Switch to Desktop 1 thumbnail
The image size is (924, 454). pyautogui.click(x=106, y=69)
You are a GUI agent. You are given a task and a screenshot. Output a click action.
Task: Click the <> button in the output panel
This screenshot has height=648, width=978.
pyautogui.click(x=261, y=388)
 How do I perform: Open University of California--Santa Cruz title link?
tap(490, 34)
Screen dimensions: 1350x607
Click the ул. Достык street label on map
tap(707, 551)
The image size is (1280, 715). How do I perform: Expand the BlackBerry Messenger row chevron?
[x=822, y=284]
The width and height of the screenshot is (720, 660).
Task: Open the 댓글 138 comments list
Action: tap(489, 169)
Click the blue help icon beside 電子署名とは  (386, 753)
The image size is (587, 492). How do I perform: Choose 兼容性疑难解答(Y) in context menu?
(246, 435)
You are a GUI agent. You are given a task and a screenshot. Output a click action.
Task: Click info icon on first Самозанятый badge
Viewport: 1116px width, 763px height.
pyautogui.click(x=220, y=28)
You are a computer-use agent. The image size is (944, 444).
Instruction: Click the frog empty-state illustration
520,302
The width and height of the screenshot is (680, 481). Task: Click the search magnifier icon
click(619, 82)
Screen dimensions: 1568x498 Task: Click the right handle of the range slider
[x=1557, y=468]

**TRY IT**
From the line containing "Viewport: 1116px width, 763px height." to the final line of the data above, transcribe every line exactly and nothing more.

**EXERCISE RESPONSE**
Viewport: 1116px width, 763px height.
pyautogui.click(x=220, y=28)
You are a computer-use agent. The image size is (944, 444).
Instruction: Click the frog empty-state illustration
520,302
The width and height of the screenshot is (680, 481). Task: Click the search magnifier icon
click(619, 82)
Screen dimensions: 1568x498 Task: Click the right handle of the range slider
[x=1557, y=468]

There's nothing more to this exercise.